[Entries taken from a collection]
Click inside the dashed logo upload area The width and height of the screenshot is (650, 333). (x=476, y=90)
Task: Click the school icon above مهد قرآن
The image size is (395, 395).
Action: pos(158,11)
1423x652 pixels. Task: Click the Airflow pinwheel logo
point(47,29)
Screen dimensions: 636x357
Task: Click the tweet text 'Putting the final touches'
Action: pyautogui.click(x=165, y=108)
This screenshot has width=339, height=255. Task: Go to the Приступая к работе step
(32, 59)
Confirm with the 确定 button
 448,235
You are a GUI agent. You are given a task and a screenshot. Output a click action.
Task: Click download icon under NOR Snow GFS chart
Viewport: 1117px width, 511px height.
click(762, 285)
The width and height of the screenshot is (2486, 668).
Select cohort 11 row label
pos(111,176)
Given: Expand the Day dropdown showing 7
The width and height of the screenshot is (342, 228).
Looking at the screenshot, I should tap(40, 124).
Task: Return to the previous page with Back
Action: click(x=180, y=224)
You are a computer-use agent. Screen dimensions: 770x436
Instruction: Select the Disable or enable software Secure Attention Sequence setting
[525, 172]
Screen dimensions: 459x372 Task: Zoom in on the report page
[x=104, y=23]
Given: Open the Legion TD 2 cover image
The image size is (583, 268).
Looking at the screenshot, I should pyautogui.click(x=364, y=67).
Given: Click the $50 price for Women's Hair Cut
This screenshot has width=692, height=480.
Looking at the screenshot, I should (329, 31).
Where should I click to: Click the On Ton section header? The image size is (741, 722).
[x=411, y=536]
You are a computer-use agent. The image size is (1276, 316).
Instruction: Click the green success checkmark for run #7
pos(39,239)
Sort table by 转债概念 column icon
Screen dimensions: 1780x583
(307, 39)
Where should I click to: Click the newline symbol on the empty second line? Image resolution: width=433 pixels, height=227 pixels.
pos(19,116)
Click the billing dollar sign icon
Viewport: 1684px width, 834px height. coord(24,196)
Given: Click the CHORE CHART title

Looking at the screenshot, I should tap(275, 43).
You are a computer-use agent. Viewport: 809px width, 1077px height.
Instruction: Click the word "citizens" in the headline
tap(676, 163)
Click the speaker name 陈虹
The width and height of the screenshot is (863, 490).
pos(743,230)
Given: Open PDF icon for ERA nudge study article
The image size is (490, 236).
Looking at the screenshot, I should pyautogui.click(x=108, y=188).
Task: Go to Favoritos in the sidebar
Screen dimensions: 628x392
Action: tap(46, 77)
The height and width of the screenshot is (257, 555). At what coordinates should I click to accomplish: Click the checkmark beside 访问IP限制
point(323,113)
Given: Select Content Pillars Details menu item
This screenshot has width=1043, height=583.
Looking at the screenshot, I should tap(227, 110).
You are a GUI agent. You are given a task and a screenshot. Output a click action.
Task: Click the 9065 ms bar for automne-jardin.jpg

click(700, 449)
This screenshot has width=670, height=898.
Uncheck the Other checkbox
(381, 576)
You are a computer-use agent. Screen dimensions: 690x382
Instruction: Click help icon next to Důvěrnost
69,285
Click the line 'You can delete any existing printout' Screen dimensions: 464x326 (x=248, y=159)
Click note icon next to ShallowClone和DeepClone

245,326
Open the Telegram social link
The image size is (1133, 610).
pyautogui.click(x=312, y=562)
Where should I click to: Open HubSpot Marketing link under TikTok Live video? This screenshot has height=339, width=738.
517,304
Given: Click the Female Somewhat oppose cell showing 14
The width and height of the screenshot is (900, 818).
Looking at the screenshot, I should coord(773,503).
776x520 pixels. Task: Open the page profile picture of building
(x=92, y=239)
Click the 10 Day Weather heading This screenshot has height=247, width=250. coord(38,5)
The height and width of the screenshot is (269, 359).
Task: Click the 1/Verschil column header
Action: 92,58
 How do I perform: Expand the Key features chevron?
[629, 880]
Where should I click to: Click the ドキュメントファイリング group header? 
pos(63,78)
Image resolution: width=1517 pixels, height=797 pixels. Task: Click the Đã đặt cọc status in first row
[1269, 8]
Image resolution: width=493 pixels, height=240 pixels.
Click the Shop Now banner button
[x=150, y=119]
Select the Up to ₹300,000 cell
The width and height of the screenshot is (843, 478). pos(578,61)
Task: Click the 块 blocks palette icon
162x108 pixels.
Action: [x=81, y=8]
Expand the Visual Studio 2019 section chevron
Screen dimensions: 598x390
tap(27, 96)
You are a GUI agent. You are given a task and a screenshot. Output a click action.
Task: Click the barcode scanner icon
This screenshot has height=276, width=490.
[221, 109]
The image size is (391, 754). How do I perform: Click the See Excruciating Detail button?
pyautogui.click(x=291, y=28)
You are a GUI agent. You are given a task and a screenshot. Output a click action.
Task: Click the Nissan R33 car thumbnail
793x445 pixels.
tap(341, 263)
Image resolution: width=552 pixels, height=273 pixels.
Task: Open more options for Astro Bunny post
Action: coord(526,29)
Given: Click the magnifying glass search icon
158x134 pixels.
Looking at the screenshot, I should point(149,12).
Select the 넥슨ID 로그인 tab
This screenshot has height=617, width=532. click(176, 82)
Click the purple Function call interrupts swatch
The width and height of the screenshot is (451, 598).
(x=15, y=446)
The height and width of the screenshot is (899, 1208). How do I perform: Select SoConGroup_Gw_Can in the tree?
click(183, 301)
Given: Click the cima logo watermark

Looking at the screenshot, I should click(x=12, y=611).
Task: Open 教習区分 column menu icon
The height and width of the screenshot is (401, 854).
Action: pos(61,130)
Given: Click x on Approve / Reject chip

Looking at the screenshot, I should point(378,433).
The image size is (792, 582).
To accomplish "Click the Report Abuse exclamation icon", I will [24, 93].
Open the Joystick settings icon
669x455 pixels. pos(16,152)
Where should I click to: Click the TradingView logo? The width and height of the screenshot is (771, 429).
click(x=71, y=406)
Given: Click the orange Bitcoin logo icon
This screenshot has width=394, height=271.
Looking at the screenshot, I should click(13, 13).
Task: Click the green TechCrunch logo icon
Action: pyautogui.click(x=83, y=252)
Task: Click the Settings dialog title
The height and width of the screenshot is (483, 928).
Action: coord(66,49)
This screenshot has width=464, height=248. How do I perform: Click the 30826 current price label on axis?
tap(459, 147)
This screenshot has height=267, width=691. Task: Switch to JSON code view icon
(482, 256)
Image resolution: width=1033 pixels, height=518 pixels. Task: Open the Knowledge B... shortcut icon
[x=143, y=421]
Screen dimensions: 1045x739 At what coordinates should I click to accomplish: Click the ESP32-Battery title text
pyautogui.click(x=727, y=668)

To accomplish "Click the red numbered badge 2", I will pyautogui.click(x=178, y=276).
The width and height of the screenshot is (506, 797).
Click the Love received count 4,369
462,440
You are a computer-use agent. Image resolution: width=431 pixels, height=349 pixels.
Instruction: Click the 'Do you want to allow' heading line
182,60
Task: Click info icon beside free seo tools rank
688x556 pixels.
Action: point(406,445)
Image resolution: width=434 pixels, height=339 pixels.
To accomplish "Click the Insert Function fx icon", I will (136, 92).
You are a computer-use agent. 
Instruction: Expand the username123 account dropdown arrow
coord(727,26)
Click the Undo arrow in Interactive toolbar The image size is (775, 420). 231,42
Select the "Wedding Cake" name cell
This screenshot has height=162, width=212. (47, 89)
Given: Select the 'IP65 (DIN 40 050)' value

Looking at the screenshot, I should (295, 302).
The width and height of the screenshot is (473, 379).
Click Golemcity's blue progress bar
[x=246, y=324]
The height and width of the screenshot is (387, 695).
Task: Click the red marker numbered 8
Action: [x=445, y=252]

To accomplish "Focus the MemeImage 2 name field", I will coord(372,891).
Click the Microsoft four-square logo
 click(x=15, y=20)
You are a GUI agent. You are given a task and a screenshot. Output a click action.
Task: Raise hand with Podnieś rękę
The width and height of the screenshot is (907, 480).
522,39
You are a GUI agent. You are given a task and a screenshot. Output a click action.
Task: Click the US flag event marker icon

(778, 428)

== Problem description ==
When you reach the line with "Click the billing dollar sign icon" in the records above, start writing out lines exactly, and stop once the line with "Given: Open PDF" has been written; include nothing else.

== Exercise answer ==
Click the billing dollar sign icon
Viewport: 1684px width, 834px height. coord(24,196)
Given: Click the CHORE CHART title

Looking at the screenshot, I should tap(275, 43).
You are a computer-use agent. Viewport: 809px width, 1077px height.
Instruction: Click the word "citizens" in the headline
tap(676, 163)
Click the speaker name 陈虹
The width and height of the screenshot is (863, 490).
pos(743,230)
Given: Open PDF icon for ERA nudge study article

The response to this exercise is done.